A HAS é FR importante para AVC, com o risco aumentando proporcionalmente ao incremento da PA sistólica105, e

reduzindo com controle da HAS106. A HAS crônica é um dos

fatores predisponentes para AVC tromboembólico agudo, embora a elevação da PA possa ser importante para manter fluxo em áreas cerebrais isquêmicas limítrofes107. A elevação

espontânea da PA que se segue à isquemia cerebral aguda confirma hipótese protetora, embora elevações secundárias ao estresse após evento agudo e internação hospitalar possam também contribuir para uma pressão elevada108. O

efeito hipertensivo é transitório, já que ocorre uma queda de 20 mmHg na pressão sistólica e/ou 10 mmHg na pressão diastólica em aproximadamente 10 dias após o evento. Com estabilização do AVC, controle cuidadoso da PA é mandatório.

O estudo PROGRESS71 analisou 6.105 pacientes, idade

média 64 anos, com antecedentes de AVC isquêmico, AVC hemorrágico ou ataque isquêmico transitório nos 5 anos precedentes (8 meses em média). Utilizou-se perindopril, na dose de 4 mg/dia versus placebo. O diurético indapamida foi adicionado, quando necessário, ao grupo perindopril. Houve redução da PA no grupo perindopril com redução absoluta de risco de 4% no desfecho primário e redução relativa de risco

de 28%. Houve ainda redução relativa de eventos vasculares maiores de 26%. Observou-se redução similar de AVC no grupo hipertenso e não hipertenso (p<0.01). A combinação do perindopril com indapamida apresentou redução mais significativa da PA e reduziu o risco de AVC em 43%. Apesar do pequeno número de eventos, houve redução adicional de 50% da taxa de AVC hemorrágico.
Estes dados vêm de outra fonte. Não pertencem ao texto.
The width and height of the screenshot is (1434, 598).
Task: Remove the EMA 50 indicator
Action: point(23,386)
O estudo MOSES109 analisou 1.405 pacientes hipertensos

de alto risco, com antecedentes de evento cerebral comprovado por exame de imagem em até 24 meses precedentes. Comparou eprosartan (BRA) versus nitrendipino (ACC). O tempo médio de seguimento foi 2,5 anos. Desfecho primário: mortalidade total e eventos cardiovasculares e cerebrovasculares. Redução dos níveis tensionais similar nos 2 grupos. Houve redução de eventos cerebrovasculares de 21% no grupo eprosartan.
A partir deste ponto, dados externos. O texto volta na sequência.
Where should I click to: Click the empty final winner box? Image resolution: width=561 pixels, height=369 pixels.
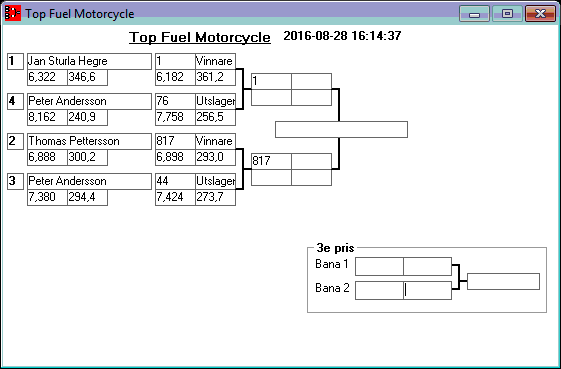click(341, 130)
O estudo PROFESS110 randomizou 20.332 pacientes com

antecedentes de AVC isquêmico não embólico para receber telmisartan (80mg/dia) ou placebo por seguimento médio de 2,5 anos. Não houve diferenças entre os 2 grupos quanto a AVC recorrente, assim como eventos cardiovasculares maiores ou novos casos de diabetes, embora PA fosse menor no grupo telmisartan.

O estudo HYVET61 randomizou 3.845 pacientes com

idade ≥ 80 anos e hipertensão sistólica ≥ 160 mmHg para diurético de liberação sustentada (indapamida) ou placebo. Perindopril foi adicionado ao grupo indapamida para manter pressão alvo de 150/80 mmHg, quando necessário. Desfecho primário era AVC fatal ou não fatal e os pacientes foram seguidos por um período médio de 1,8 anos. Houve redução de 30% de AVC fatal ou não fatal, 39% da mortalidade por AVC, 21% da mortalidade total, 23% da mortalidade cardiovascular e 64% de redução de ICC, favorecendo o grupo indapamida ± perindopril.

Assim, deve-se iniciar ou intensificar a terapêutica anti-hipertensiva nos idosos com antecedentes de ataque isquêmico transitório ou AVC, sem contraindicação para redução de PA111. As diretrizes do American Heart Association

e American Stroke Association112 recomendam tratamento

com diurético isolado ou em combinação com IECA, sem determinar metas pressóricas estritas a serem atingidas. Pacientes devem ser monitorados para evitar hipotensão arterial secundária à falência da autorregulação cerebral. Reduções muito intensas da PA podem associar-se a complicações e resultados deletérios em idosos.